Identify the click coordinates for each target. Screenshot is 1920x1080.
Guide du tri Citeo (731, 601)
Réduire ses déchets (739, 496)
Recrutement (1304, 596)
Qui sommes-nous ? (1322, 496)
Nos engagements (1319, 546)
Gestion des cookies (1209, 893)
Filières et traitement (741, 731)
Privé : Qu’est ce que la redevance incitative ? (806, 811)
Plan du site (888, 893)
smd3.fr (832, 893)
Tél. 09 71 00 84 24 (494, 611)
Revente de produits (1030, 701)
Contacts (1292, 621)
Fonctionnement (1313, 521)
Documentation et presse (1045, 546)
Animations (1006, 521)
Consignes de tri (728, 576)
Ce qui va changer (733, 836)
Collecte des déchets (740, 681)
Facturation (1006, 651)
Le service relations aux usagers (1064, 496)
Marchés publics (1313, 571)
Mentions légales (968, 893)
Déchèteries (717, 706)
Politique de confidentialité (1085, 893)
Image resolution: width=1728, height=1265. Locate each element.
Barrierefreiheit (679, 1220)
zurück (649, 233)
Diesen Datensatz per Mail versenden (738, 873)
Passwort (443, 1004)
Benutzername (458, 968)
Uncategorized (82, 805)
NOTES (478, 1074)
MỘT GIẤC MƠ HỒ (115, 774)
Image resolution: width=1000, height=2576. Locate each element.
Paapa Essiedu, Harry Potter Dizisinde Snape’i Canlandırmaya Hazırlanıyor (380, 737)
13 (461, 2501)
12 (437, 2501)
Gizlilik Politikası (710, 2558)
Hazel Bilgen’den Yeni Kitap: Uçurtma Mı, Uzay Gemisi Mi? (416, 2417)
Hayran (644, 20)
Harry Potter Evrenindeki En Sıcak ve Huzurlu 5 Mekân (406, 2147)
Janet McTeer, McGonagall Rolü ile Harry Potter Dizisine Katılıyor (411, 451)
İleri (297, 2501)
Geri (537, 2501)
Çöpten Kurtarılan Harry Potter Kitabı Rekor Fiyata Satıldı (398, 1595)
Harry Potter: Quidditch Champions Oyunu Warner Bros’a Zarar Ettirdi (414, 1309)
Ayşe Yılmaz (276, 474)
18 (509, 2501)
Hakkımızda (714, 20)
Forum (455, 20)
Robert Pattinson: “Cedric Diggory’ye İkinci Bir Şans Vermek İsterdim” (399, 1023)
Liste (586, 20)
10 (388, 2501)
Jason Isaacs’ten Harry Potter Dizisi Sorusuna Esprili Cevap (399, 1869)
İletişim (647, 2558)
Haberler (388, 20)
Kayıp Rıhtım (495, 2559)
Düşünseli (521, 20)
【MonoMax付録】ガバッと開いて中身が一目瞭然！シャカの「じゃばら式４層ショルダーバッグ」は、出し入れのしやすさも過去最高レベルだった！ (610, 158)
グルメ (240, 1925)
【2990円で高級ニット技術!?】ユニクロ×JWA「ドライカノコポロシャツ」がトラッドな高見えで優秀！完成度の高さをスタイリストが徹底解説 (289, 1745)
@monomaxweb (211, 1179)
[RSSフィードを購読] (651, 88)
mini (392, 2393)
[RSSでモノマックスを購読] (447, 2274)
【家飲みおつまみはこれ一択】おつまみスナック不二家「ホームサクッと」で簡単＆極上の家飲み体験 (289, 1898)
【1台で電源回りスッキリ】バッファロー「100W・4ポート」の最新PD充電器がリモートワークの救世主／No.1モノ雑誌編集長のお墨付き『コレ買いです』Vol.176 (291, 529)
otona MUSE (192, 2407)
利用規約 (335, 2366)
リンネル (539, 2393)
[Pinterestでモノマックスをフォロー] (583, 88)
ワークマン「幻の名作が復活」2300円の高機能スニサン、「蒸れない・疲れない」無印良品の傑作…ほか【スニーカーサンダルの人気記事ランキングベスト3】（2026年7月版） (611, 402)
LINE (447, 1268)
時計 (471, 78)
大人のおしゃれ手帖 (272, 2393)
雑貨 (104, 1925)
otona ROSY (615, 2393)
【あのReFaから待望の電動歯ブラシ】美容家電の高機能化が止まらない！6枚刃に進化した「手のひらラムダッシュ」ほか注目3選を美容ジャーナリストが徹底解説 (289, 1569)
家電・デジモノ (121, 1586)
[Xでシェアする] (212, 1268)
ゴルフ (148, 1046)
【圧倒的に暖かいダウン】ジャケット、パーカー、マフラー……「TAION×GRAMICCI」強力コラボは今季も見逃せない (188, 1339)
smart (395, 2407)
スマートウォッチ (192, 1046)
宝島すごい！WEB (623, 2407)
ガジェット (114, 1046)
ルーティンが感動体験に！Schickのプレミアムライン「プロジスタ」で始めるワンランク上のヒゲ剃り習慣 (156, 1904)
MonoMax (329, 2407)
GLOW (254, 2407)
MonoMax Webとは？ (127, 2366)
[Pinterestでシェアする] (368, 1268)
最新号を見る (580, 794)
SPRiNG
☆ ☆ ☆ ☆ ☆
About this task: Find the number of lines in the data above that contain "element". Please give that number alone.

Result: 2